Record extracts:
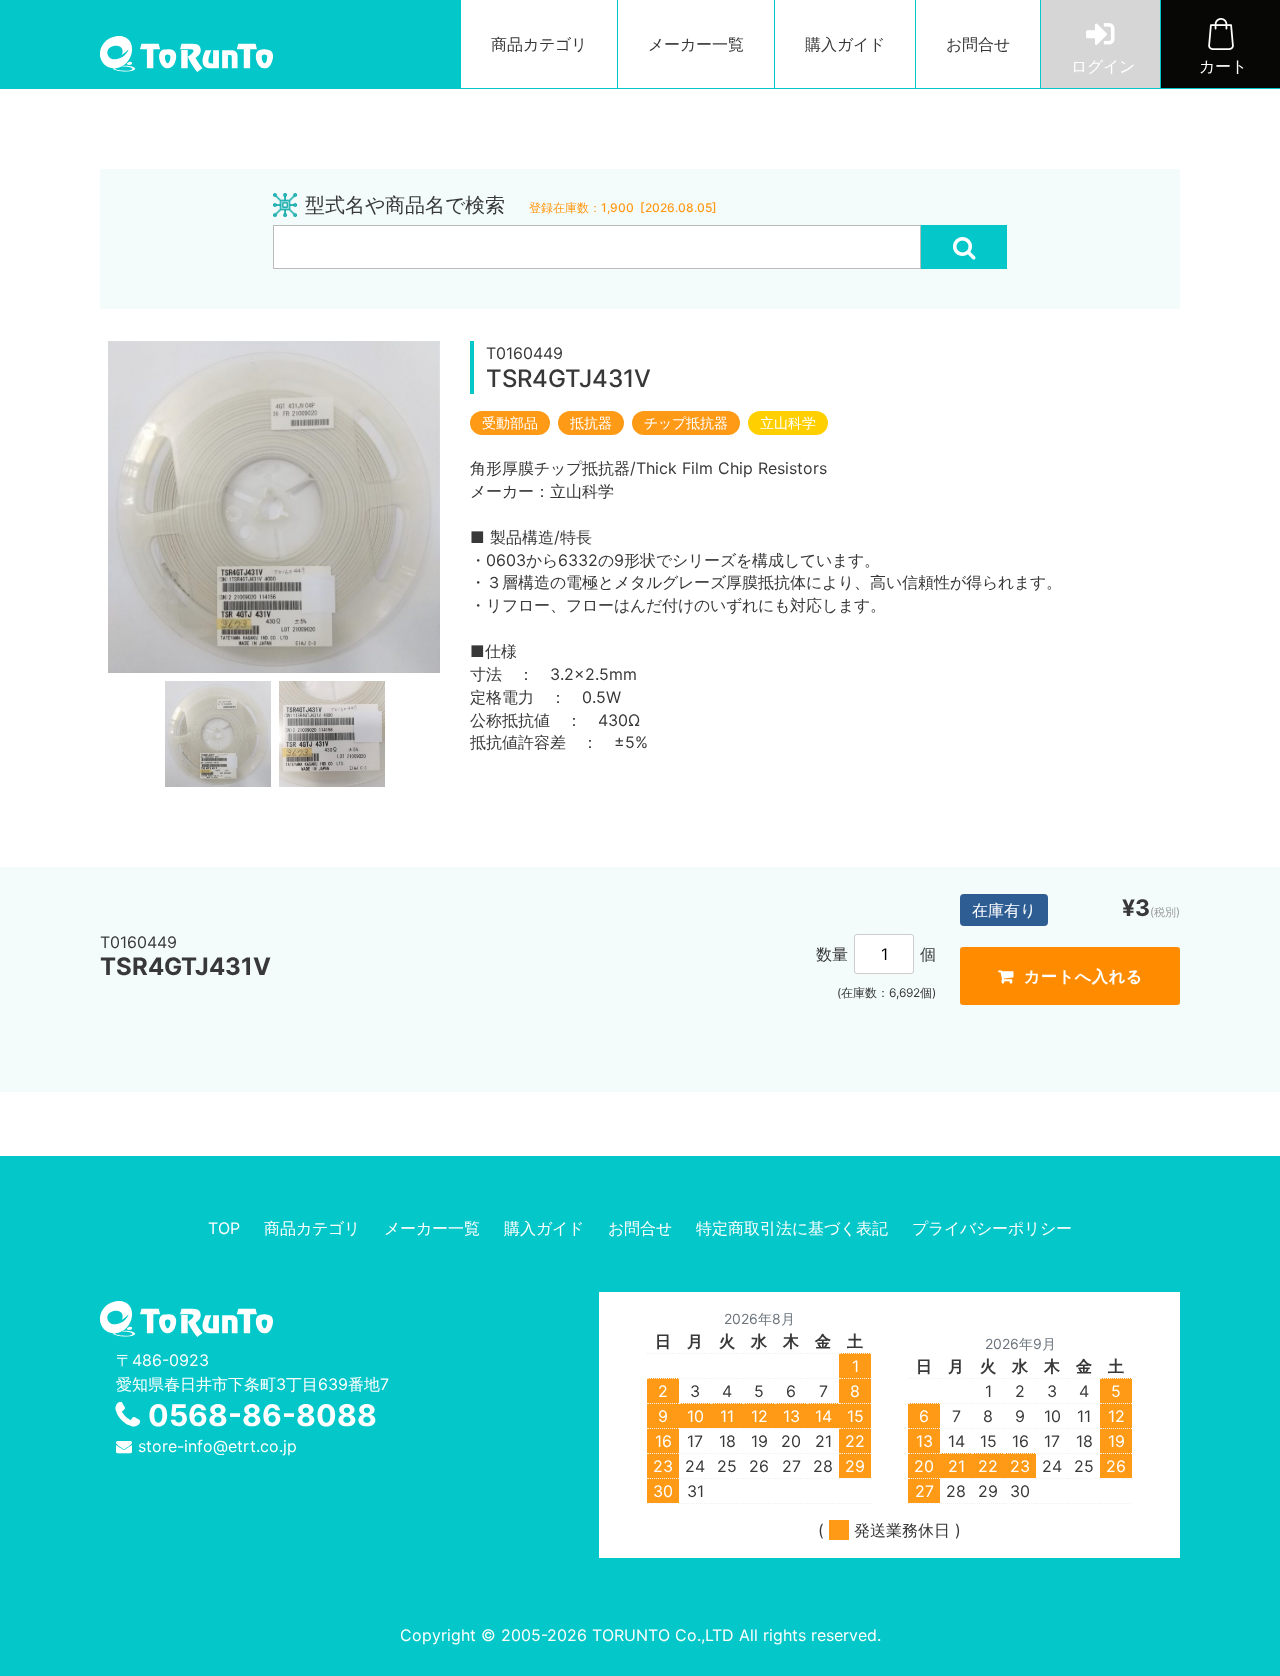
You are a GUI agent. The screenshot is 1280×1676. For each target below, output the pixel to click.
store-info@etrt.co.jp (217, 1446)
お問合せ (978, 44)
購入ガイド (845, 44)
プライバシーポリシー (992, 1228)
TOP (224, 1228)
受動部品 (510, 423)
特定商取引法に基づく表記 (792, 1228)
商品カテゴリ (539, 44)
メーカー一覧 (696, 44)
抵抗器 (591, 423)
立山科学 (788, 423)
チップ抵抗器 (686, 423)
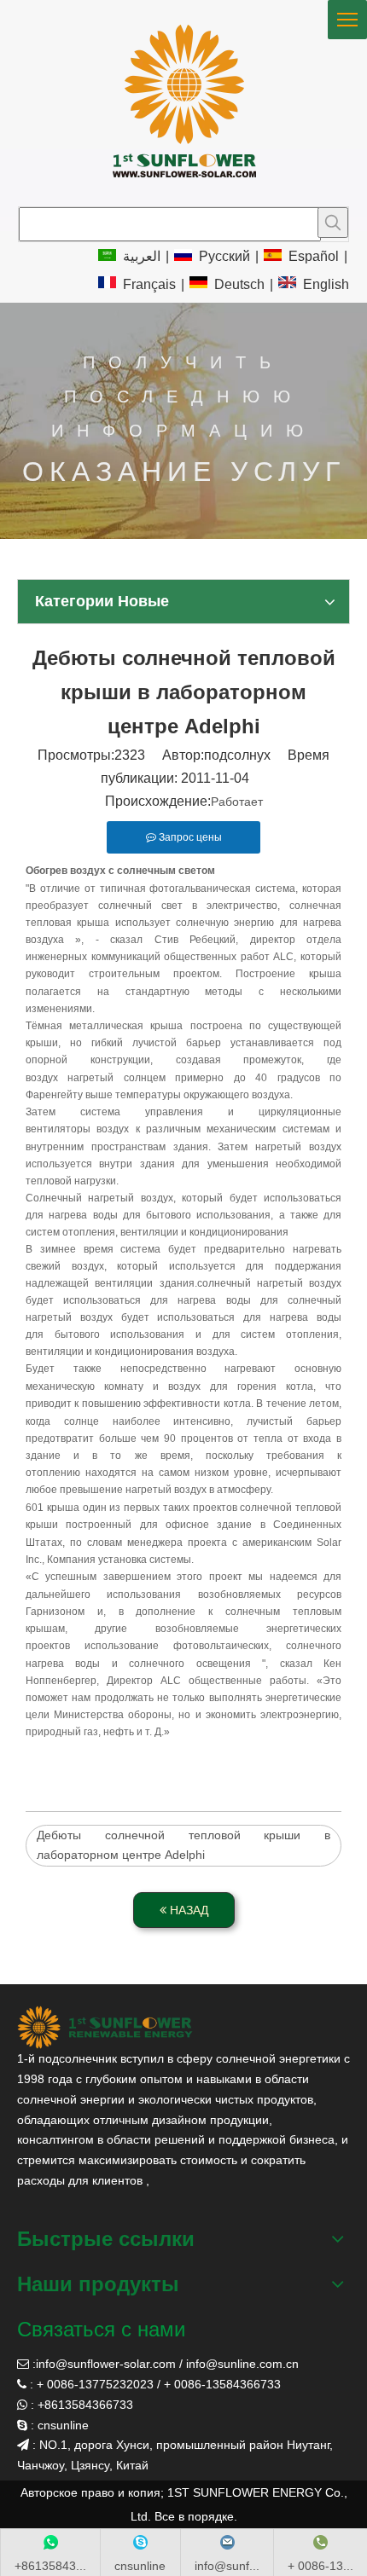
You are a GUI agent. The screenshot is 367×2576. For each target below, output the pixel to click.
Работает (237, 801)
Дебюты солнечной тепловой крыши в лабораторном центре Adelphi (183, 1845)
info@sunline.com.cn (242, 2363)
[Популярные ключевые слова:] (332, 222)
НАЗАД (187, 1910)
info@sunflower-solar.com (106, 2363)
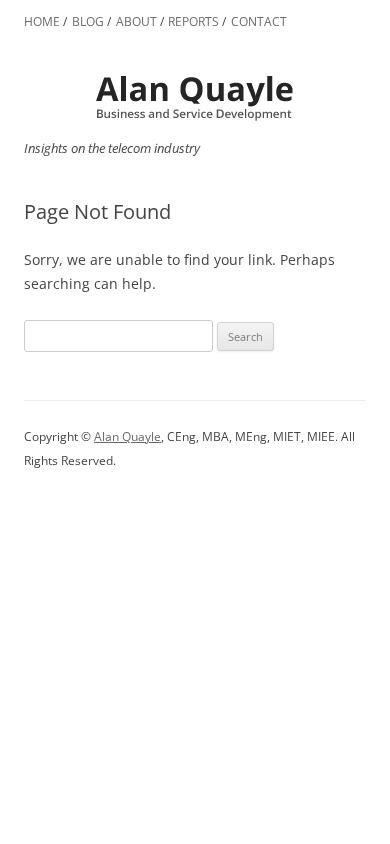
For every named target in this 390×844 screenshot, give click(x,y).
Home (42, 21)
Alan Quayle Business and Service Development (195, 97)
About (136, 21)
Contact (259, 21)
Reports (193, 21)
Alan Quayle (127, 436)
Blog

The task:
In the data, the line that contains "TOP (224, 1228)" begins the part to write out; restate it and each line after it word for word through the end, with no pictures.

Answer below:
TOP (224, 1228)
受動部品 (510, 423)
特定商取引法に基づく表記 (792, 1228)
商品カテゴリ (539, 44)
メーカー一覧 (696, 44)
抵抗器 (591, 423)
立山科学 (788, 423)
チップ抵抗器 (686, 423)
You are a GUI agent. The screenshot is 367×2576. For each target below, output the pixel to click.
Работает (237, 801)
Дебюты солнечной тепловой крыши в лабораторном центре Adelphi (183, 1845)
info@sunline.com.cn (242, 2363)
[Популярные ключевые слова:] (332, 222)
НАЗАД (187, 1910)
info@sunflower-solar.com (106, 2363)
For every named target in this 390×844 screenshot, give click(x,y).
Home (42, 21)
Alan Quayle Business and Service Development (195, 97)
About (136, 21)
Contact (259, 21)
Reports (193, 21)
Alan Quayle (127, 436)
Blog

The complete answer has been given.